Com isso, a tentativa de introduzir um limite obrigatório de apenas um dia de “home office” foi efetivamente suspensa.
“Nosso objetivo permanece o mesmo, buscamos uma maior presença no local para garantir melhor eficiência coletiva, transferência de conhecimento e tomadas de decisão mais rápidas”, afirmou um porta-voz da Airbus.
“No entanto, a mudança eficaz exige ouvir nossas pessoas.
Com base no feedback dos funcionários, decidimos implementar essa transição de forma mais gradual.”
Compartilhamento de habilidades e pressão sindical
O recuo representa um revés para a campanha liderada pelo diretor-presidente, Guillaume Faury, para trazer a equipe de volta aos escritórios, no momento em que a indústria aeroespacial busca atender a uma demanda recorde e preparar novos produtos contando com milhares de funcionários relativamente novos.
Faury havia argumentado que o trabalho remoto foi essencial durante a pandemia, mas que agora a prioridade se inverteu, sendo necessário garantir a troca presencial de conhecimentos.
Sindicalistas apontam que entre 25% e um terço da equipe da Airbus ingressou na empresa nos últimos três anos.
Na Espanha, cerca de 40% dos 14 mil trabalhadores participaram de greves envolvendo pautas como teletrabalho, transporte, licença remunerada e salário.

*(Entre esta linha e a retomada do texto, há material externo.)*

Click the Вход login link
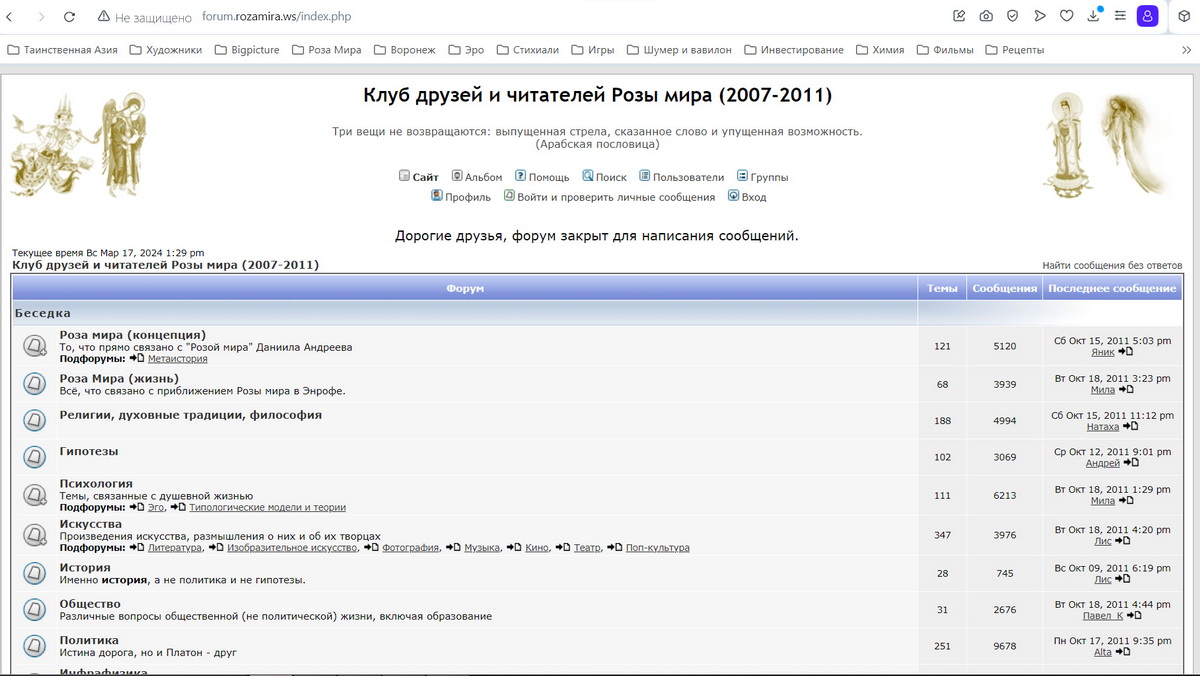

A intensidade dos protestos surpreendeu a cúpula da liderança e gerou debates internos sobre a condução local do processo.
O impasse também evidencia o desafio do setor aeroespacial em atrair e reter a Geração Z, que frequentemente prioriza o equilíbrio entre vida pessoal e profissional em detrimento das carreiras corporativas tradicionais, em meio à concorrência acirrada com setores mais bem remunerados, como a inteligência artificial.